**Try it**
Retype verbatim the lines of the listing, from the very first through the line with "Click the Set".

-.-.-

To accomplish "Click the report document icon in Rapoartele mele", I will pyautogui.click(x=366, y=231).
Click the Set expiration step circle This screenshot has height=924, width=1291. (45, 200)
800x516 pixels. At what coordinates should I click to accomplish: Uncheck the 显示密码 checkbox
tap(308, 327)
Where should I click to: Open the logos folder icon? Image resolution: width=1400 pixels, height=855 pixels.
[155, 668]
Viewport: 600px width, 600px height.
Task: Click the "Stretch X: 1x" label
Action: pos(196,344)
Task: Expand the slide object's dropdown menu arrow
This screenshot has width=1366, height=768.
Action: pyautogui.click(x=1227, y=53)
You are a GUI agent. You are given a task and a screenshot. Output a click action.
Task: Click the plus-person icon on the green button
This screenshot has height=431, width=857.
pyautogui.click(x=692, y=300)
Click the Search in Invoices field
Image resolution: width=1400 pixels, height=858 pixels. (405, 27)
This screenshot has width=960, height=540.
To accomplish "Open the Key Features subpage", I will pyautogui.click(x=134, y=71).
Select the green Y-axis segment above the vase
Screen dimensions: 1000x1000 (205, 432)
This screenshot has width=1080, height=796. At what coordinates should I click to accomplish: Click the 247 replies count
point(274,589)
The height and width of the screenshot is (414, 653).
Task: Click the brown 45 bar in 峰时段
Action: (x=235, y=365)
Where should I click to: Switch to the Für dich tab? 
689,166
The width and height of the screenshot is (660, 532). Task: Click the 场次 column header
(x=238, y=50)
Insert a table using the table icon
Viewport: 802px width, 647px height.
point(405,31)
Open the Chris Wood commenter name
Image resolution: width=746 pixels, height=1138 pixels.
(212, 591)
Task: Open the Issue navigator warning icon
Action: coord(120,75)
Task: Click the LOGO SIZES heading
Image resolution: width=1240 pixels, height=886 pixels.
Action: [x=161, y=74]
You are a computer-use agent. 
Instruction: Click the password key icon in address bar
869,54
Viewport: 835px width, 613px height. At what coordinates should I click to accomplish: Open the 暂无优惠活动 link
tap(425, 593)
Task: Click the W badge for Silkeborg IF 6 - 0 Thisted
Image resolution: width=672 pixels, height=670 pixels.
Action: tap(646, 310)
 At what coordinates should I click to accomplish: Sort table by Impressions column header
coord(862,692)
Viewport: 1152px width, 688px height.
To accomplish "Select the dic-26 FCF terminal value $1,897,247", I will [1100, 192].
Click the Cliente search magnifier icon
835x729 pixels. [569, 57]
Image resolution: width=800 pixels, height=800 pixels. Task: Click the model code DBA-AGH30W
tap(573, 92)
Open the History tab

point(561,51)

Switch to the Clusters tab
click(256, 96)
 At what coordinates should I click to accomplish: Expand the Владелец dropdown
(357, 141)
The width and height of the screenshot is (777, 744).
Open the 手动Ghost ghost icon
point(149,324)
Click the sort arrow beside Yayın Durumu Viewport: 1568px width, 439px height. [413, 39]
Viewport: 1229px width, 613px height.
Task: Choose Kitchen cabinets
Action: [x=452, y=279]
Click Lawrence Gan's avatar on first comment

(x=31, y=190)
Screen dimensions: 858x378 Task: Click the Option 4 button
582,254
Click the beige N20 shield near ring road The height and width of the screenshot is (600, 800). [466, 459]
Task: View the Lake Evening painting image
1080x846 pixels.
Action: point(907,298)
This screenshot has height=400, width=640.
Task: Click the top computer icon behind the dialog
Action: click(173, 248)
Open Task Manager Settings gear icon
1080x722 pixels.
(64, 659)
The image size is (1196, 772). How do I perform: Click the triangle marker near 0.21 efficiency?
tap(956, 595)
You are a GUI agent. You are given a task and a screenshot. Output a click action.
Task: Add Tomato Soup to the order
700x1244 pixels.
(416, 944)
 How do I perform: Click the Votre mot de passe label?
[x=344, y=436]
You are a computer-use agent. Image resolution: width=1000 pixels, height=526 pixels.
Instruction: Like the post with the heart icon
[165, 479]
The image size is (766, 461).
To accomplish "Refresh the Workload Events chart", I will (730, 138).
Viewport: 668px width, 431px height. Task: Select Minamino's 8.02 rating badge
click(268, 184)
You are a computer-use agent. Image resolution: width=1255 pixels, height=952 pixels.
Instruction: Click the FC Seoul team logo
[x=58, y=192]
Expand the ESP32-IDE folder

-.-.-

**Output for this task**
To accomplish "Click the report document icon in Rapoartele mele", I will pyautogui.click(x=366, y=231).
Click the Set expiration step circle This screenshot has height=924, width=1291. (45, 200)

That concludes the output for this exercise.